We now have a not insignificant number of citizens with political rights but who make no real economic contribution

The Maltese Constitution, on this point, resembles Italy’s. Not all European democracies begin this way. Several states formerly under communist rule begin by exalting the nation and tracing its distinctive identity back over centuries. Several western European states begin by saying their democracy rests on political participation and popular sovereignty.

Malta’s Constitution suggests that there is an intimate relation between work (which means something more than job or employment) and the democratic character of the Republic. The welfare of the individual (rights and freedoms), the welfare of democracy and economic participation are linked.

I’d say everything we know today about individual well-being, safeguarding freedoms and sustainable development confirms that those three elements are linked in mutually reinforcing relationships.

However, three political-economic developments are now exercising pressure that is weakening those mutual relationships. They threaten to tear those three elements apart, undermining the very meaningfulness of our republic’s self-definition.

First, there’s passport sales. Yes, they’re officially called “citizenship by investment” and it’s significant that the spin attempts to keep alive a link between voting rights (citizenship) and economic participation.

Because once you strip the spin away, you have to acknowledge that – whatever the advantages of selling passports – the consequence of making passports a commodity to be traded is that we now have a not insignificant number of citizens with political rights but who make no real economic contribution; indeed, the evidence suggests they have barely any ties to the republic.

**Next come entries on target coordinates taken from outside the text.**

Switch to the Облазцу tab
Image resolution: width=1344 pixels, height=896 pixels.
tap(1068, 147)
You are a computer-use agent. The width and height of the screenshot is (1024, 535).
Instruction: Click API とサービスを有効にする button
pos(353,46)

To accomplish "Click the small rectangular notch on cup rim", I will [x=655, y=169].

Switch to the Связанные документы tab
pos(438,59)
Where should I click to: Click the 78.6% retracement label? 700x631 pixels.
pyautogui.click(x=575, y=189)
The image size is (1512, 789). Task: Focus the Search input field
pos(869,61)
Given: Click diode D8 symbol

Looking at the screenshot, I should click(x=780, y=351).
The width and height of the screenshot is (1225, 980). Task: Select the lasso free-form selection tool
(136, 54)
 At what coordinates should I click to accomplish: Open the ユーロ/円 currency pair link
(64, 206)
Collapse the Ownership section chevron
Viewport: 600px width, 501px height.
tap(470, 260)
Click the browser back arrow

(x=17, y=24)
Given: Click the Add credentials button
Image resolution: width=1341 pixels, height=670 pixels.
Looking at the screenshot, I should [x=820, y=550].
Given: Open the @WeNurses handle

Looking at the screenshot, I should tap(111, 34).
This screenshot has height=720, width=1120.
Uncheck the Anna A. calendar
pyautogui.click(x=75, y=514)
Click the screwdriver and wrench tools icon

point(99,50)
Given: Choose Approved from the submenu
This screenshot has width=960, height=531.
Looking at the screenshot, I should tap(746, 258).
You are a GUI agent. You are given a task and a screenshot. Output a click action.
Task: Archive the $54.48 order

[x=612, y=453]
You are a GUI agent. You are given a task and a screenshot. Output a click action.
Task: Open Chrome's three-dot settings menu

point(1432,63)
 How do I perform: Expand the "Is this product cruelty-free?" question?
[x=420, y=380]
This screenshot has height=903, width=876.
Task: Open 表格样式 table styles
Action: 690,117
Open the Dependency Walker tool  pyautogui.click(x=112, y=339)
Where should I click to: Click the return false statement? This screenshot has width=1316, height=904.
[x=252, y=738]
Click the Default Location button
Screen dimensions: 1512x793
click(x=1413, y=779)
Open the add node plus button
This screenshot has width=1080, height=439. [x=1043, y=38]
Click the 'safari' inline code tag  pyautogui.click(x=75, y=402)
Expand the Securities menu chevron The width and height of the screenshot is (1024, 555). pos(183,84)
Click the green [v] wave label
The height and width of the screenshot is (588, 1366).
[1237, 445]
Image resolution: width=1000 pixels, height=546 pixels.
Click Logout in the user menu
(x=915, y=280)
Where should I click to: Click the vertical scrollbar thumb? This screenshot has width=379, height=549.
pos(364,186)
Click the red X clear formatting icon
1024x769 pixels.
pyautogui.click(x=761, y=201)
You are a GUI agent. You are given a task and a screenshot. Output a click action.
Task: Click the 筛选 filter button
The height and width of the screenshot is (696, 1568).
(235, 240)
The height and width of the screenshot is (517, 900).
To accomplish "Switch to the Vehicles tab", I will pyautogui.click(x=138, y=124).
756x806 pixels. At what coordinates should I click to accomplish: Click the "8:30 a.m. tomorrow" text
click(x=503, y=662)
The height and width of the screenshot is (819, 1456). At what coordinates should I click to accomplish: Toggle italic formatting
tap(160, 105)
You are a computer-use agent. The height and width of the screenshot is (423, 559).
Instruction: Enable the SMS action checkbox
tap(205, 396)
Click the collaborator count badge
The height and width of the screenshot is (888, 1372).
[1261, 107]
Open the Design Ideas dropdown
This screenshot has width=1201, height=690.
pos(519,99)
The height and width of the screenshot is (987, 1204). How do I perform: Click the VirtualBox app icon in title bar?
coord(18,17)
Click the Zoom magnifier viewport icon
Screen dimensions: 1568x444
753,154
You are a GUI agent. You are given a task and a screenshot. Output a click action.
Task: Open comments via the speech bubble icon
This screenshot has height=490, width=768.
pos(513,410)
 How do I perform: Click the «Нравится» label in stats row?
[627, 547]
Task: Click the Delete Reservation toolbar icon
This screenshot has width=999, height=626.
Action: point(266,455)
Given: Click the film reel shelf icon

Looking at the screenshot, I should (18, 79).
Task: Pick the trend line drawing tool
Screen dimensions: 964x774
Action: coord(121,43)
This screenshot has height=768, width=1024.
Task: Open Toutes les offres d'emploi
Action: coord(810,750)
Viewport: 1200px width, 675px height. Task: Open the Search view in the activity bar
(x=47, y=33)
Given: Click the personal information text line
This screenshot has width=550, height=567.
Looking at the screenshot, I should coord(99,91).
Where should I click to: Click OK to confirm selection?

Second, and more significantly in terms of numbers, the large proportion of imported labour means that we have many people on whose work the republic is based but who do not have full political rights.

Some are EU citizens and so have some political rights. Others are not citizens at all and have no political rights. They still have their human rights, obviously, but they do not belong to the democratic republic, even if the current character of the republic depends on their contribution.

The point here is simply to note a development, not to urge instant citizenship for all. We’re still a democratic republic based on work; but those working are divided into two or three political classes in terms of participation rights.

Is the decency of a democracy sustainable in the face of such inequality? The historical record suggests not; but the record is complicated by various factors. We can be sure, though, that when a defining article of our Constitution begins not to mean quite what it says, its meaningfulness is beginning to wobble.

Third, there is an imminent development – automation of work, thanks to artificial intelligence – that will radically change the landscape of work.

A large proportion of jobs will be lost to machines. It’s not a sci-fi future. The horizon is 2030. If your children are aged between 8 and 12 today, an automated economy is what beckons when they leave school or graduate from university.

What happens then to a “democratic republic based on work”? We know what happens to a statement like that contained in Hungary’s constitution:

“We hold that the strength of community and the honour of each person are based on labour, an achievement of the human mind.”

In an automated economy, that statement would mean that community and personal honour are severely threatened. Perhaps the wobbling is already being felt, and that could be why the liberal freedoms in Hungary are also becoming shakier.

Our Constitution doesn’t say the same thing. But the imminent future does mean we need to think more seriously, deliberatively and publicly about what we understand by work and how to recognise it as a creative contribution to our democracy.

We need to do it not to stave off change but to embrace it – politically and economically – in the right way. If we ourselves change for the worse, we cannot change our Constitution for the better. The first step in the right direction is to value what we have.